Marie Smith, assigned to cover “distaff” events at that convention for The Washington Post, wrote: “The scarcity of women speakers on the convention platform is not intended as discrimination against the fairer sex but rather to give television viewers of the convention what they want, a [Republican National] Committee spokesman said. Studies, the spokesman continued, show that viewers don’t like to hear women give speeches.”

Helen Thomas of United Press International reported that women who had been lobbying the networks for more exposure “have been bluntly told that women speakers are ‘poison’ and the viewers don’t like to hear them.” Peterson told Thomas that she hoped that the networks didn’t “start selling ice boxes” when her “big moment” came. In the end, she was pleasantly surprised when her warm-up to keynoter Mark Hatfield, then the governor of Oregon, was broadcast in its entirety.

I don’t remember watching Peterson’s speech that year—it may have aired after my bedtime. But I do recall watching the convention coverage as she was interviewed by a network television correspondent. At the time, she was about to step down as assistant chairman of the Republican National Committee, the highest party job a woman could then attain, because she was seeking the U.S. Senate seat from Michigan at the request of Gov. George Romney, Mitt Romney’s father. There were only two women serving in the U.S. Senate at the time, and each had entered Congress upon the death of her husband. In retrospect, I believe that Peterson caught my attention back then because it was so rare to see a woman on the national political stage and because I was proud that she came from my home state of Michigan.

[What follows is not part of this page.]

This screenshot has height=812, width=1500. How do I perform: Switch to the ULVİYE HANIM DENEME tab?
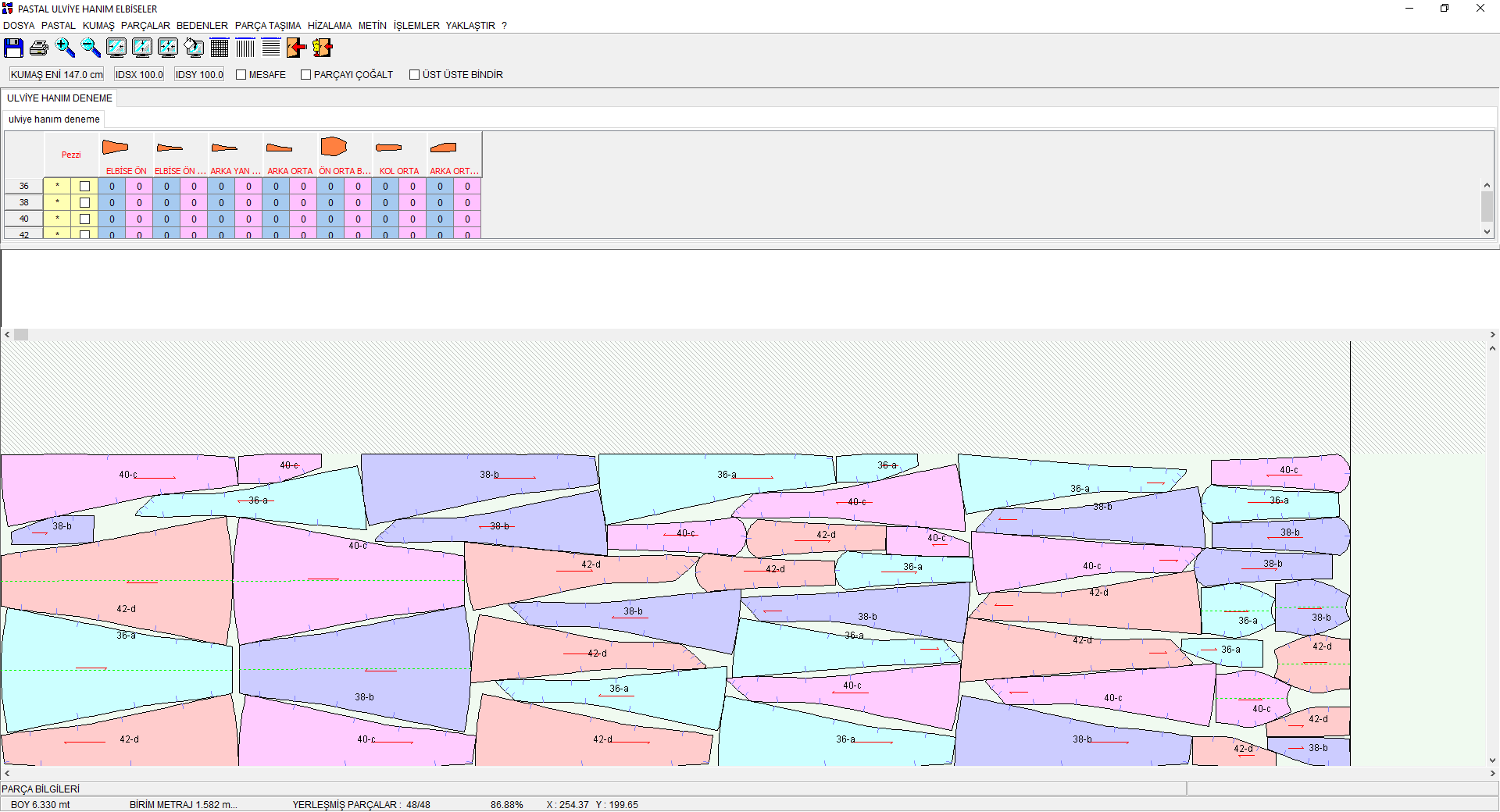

Peterson was a leader of what was then the moderate wing of the Republican Party, a group that included George Romney, Nelson Rockefeller, Charles Percy, and Jacob Javits, among others. She did not have good memories of the 1964 convention that nominated Barry Goldwater as the party’s standard-bearer: “For those of us wearing Romney buttons, the convention became a nightmare for we were insulted and in some cases, even spit upon, by ultra-conservatives.”

Nearly a half century later, another Romney is at center stage, and many more women, including Ann Romney, New Hampshire Sen. Kelly Ayotte, South Carolina Gov. Nikki Haley, New Mexico Gov. Susana Martinez, Oklahoma Gov. Mary Fallin, and former Secretary of State Condoleeza Rice, have been given prominent speaking spots. It’s a testament to both parties’ recognition of the important role women now play in the outcome of our presidential elections. But it’s also pretty clear that a moderate like Elly Peterson would not get a place at the podium now.